8/04/2010

[WORLD NEWS] Russia’s Activists Lose Hope in President


Russia’s Activists Lose Hope in President

The resignation of Russia’s top human-rights chief highlights the Kremlin’s backsliding.

Oxana Onipko / AFP-Getty Images
Police officers in Moscow arrest an opposition protester at a rally on July 31
When Dmitry Medvedev was elected president of Russia two years ago, he publicly criticized the country’s human-rights record as “far from perfect” and called for reform. But just last week, Medvedev’s image as a civil-rights champion was dealt a stunning blow when his chief adviser on human rights, Ella Pamfilova, resigned. Her reason?
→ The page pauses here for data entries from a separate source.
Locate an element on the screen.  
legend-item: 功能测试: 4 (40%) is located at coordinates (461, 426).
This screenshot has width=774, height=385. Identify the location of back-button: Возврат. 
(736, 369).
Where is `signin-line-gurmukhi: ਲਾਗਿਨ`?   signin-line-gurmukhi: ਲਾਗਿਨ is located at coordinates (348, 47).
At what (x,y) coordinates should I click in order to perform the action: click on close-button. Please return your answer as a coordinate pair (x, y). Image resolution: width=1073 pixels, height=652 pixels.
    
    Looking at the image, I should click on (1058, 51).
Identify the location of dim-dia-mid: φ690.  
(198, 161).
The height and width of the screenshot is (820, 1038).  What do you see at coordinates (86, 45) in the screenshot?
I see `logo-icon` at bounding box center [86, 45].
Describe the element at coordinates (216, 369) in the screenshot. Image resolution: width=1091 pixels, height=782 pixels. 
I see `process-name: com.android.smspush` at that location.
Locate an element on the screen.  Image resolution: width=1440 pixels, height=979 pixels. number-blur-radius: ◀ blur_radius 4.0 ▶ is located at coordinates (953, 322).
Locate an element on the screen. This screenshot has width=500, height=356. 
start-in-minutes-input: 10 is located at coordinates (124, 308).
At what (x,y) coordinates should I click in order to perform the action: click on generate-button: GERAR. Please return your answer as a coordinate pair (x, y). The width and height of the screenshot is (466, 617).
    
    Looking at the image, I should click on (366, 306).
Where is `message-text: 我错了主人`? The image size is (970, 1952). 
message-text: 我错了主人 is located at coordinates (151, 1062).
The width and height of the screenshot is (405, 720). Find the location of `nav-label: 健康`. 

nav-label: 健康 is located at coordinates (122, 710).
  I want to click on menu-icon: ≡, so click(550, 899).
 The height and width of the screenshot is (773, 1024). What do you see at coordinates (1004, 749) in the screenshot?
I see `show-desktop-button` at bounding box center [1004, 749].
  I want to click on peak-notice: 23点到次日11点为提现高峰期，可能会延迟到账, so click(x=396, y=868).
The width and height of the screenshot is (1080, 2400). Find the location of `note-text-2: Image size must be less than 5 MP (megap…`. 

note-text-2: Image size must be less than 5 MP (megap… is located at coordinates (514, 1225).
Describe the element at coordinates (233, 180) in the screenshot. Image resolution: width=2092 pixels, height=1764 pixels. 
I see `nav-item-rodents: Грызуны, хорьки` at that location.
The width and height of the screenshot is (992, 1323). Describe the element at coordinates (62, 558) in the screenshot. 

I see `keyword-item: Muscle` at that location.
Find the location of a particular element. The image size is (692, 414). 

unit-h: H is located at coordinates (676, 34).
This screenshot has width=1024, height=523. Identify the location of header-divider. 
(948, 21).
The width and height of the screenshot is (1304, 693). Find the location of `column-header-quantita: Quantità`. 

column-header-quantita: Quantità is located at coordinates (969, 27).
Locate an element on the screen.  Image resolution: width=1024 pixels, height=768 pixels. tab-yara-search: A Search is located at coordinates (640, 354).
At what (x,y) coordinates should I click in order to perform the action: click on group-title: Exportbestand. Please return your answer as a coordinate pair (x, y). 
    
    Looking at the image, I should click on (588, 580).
A new wave of violent attacks and threats against Russia’s human-rights activists, as well as what Pamfilova calls the “never-ending wave of hate” from the Kremlin toward anyone critical of its policies. (A Kremlin spokesperson would only comment that Pamfilova was not pushed out, but resigned of her own accord.)
The past year has been a brutal one for activists in Russia: three have been killed and four evacuated from the country since last summer. Last month, state bureaucrats dubbed activists with the human-rights group Memorial—one of the most distinguished NGOs in Russia—“enemies of the people” and “worse than terrorists.” And at the annual July retreat of the pro-Putin youth movement Nashi, members openly paraded about an effigy—dressed in Nazi regalia—of Lyudmila Alekseyeva, the 83-year-old former dissident and leader of the human-rights monitor Helsinki Group. Though Pamfilova brought the incident to the Kremlin’s attention—and though Alekseyeva is a member of Medvedev’s human-rights council—Nashi went unpunished. It was the final straw for Pamfilova, who promptly quit in protest.
The Nashi incident is only the latest indication that the Kremlin may be turning away from a political thaw, and back toward both tacit and active repression of its critics. Police have been targeting public displays of dissent: in two separate late-July incidents in Moscow and St. Petersburg, officers arrested and beat scores of people protesting various government projects, such as the demolition of a public park. Activists are also deeply worried about a new law that will give Russia’s FSB—a successor to the KGB—the right to jail citizens who “obstruct” the agency’s work, even if they haven’t committed a crime.
Whether Medvedev approves of this new direction, or whether he lacks the power to stop it, remains unknown. But after her resignation, Pamfilova indicated that the latter may be the case: “The president ordered the prosecutor-general to investigate the violations [against protesters] many months ago,” she said. “Nobody seems to obey the president’s orders.” Pamfilova also noted that in early March, Medvedev ordered an inquiry into compensation for families of victims of the 2008 war in Georgia; the directive has never been carried out by the president’s administrators.
Regardless, there may be little that even Medvedev can do to change the system right now, say experts. “The problem is that the majority of our men in power cannot tolerate any criticism,” says Duma deputy Gennady Gudkov, who said activists are officially targeted because they are “prying too deeply in the most untouchable themes of…errors in the Kremlin’s policy.” Activists agree: “[We] have become too loud, too internationally recognized,” said Alekseyeva, the Helsinki Group’s leader. “Of course it is easier to shut us up than to follow the law.”